I can’t quite get my head round the fact that it’s already the beginning of October. Children have started school this week here in Malta and today, poor things, they made their way in the rain. We had quite a storm this morning and this doesn’t make the commute easy for all those who have to walk out the door to work. Flooding affected the usual places and traffic was even more nightmarish than usual. I hope everyone made it to their destination in one piece. It’s Friday once again though, so there’s the weekend to look forward to. Anything to hold on to, to make life better, right?

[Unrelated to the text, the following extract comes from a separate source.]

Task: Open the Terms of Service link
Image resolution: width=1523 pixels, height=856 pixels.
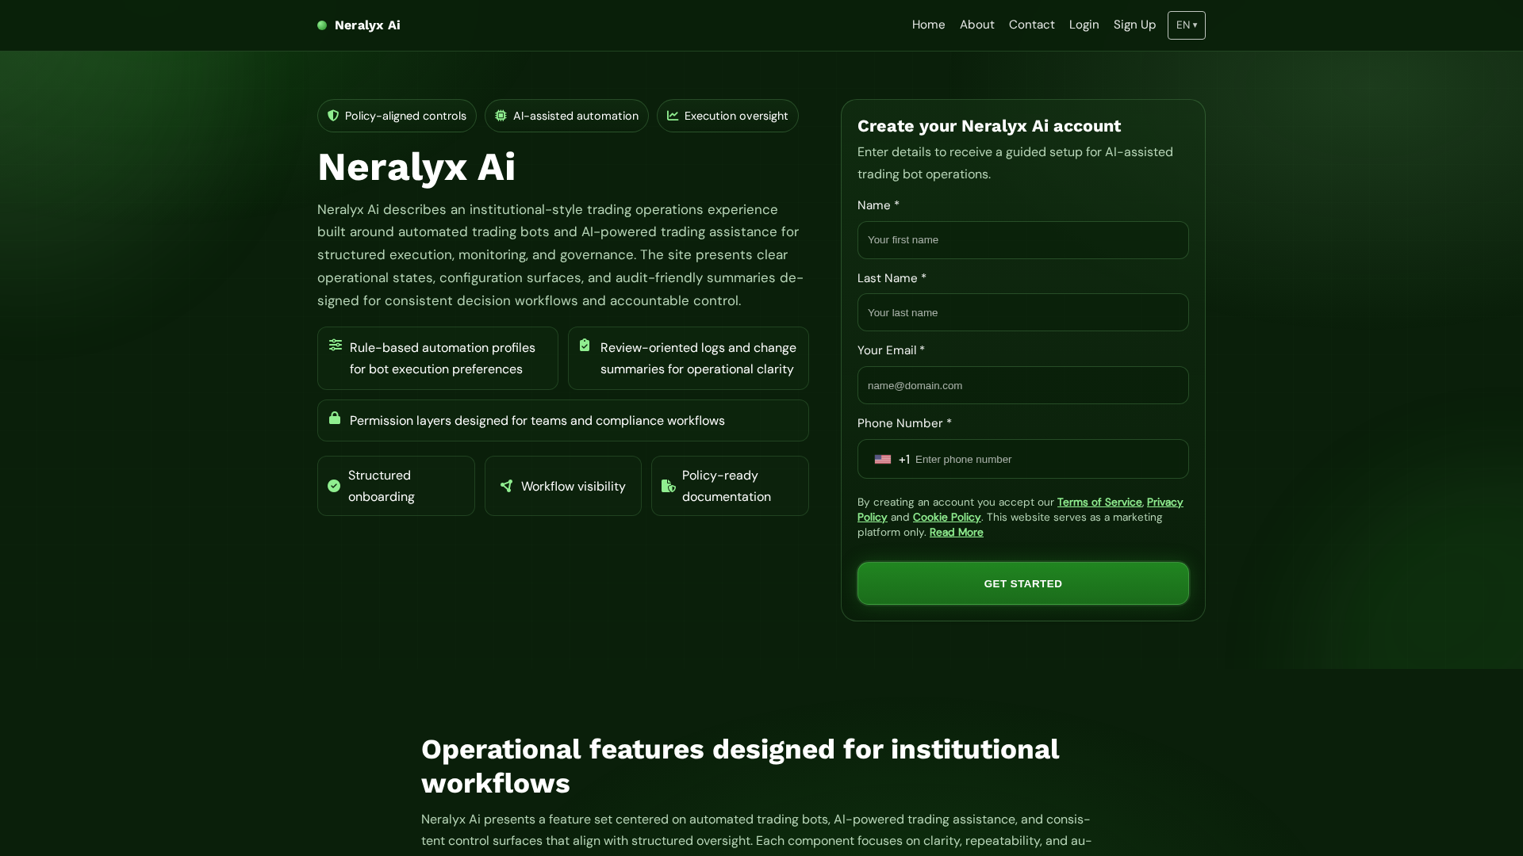Action: pyautogui.click(x=1099, y=503)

It’s also the 2nd today and so I’m writing my last post for #PastaFriday, at least for the time being. I like Pasta Fridays and I have gotten used to them. That’s typical for me, because I like routine, but I’m looking forward to baking now, since the weather has cooled down a bit and boy, is it making my life easier! I’m sure you guys who live in hot, humid areas know what I mean. It’s only a matter of finding good new recipes to try, and my list is already getting full! A good thing. It also happens to be the end of Writing 101. Things were hectic for the past few weeks but Blogging Uni was such a learning experience. I still have some pending tasks which I feel I need to do. Those are high on my to-do list at the moment and I am looking forward to see what I can come out with.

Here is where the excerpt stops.